→ **Aim of the exercise**
Gather, from the data below, each line in which the word "computer" occurs.

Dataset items

+--

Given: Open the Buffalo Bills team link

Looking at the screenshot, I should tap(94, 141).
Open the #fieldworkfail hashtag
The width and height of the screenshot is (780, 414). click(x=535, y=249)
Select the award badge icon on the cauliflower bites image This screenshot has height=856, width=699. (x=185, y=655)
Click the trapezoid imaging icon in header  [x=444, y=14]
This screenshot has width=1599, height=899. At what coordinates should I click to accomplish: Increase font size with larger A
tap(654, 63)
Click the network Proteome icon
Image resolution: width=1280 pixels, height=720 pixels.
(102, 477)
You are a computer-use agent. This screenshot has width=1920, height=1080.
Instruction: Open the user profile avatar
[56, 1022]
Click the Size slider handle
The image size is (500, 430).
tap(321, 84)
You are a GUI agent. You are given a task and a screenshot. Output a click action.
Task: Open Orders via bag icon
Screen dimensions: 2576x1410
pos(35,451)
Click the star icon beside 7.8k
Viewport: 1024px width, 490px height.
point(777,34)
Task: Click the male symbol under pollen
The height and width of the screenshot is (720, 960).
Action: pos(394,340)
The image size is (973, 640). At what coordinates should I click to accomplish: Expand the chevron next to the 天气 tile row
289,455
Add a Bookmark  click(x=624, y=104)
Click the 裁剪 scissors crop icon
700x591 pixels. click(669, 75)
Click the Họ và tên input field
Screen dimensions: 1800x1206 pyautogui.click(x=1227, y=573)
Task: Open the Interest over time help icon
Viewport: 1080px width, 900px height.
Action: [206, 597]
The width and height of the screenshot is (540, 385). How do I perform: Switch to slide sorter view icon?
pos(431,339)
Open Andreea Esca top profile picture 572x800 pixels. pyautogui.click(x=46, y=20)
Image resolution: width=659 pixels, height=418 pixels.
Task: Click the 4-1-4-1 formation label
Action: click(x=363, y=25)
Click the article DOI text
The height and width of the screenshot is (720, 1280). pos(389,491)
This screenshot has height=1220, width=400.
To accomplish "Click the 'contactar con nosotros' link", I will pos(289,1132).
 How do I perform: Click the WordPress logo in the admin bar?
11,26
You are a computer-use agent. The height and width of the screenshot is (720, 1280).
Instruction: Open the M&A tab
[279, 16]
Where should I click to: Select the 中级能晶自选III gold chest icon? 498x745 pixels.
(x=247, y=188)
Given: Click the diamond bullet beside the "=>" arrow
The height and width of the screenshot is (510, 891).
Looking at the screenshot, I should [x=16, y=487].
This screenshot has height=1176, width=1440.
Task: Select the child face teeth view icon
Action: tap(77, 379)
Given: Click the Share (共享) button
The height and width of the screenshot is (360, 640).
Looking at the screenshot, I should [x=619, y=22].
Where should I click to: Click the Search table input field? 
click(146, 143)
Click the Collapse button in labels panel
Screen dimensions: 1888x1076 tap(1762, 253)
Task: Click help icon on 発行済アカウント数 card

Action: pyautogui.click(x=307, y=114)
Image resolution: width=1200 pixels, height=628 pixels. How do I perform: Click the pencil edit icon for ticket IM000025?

+--

→ **Solution**
You are a computer-use agent. This screenshot has width=1920, height=1080.
You are a computer-use agent. The height and width of the screenshot is (720, 1280).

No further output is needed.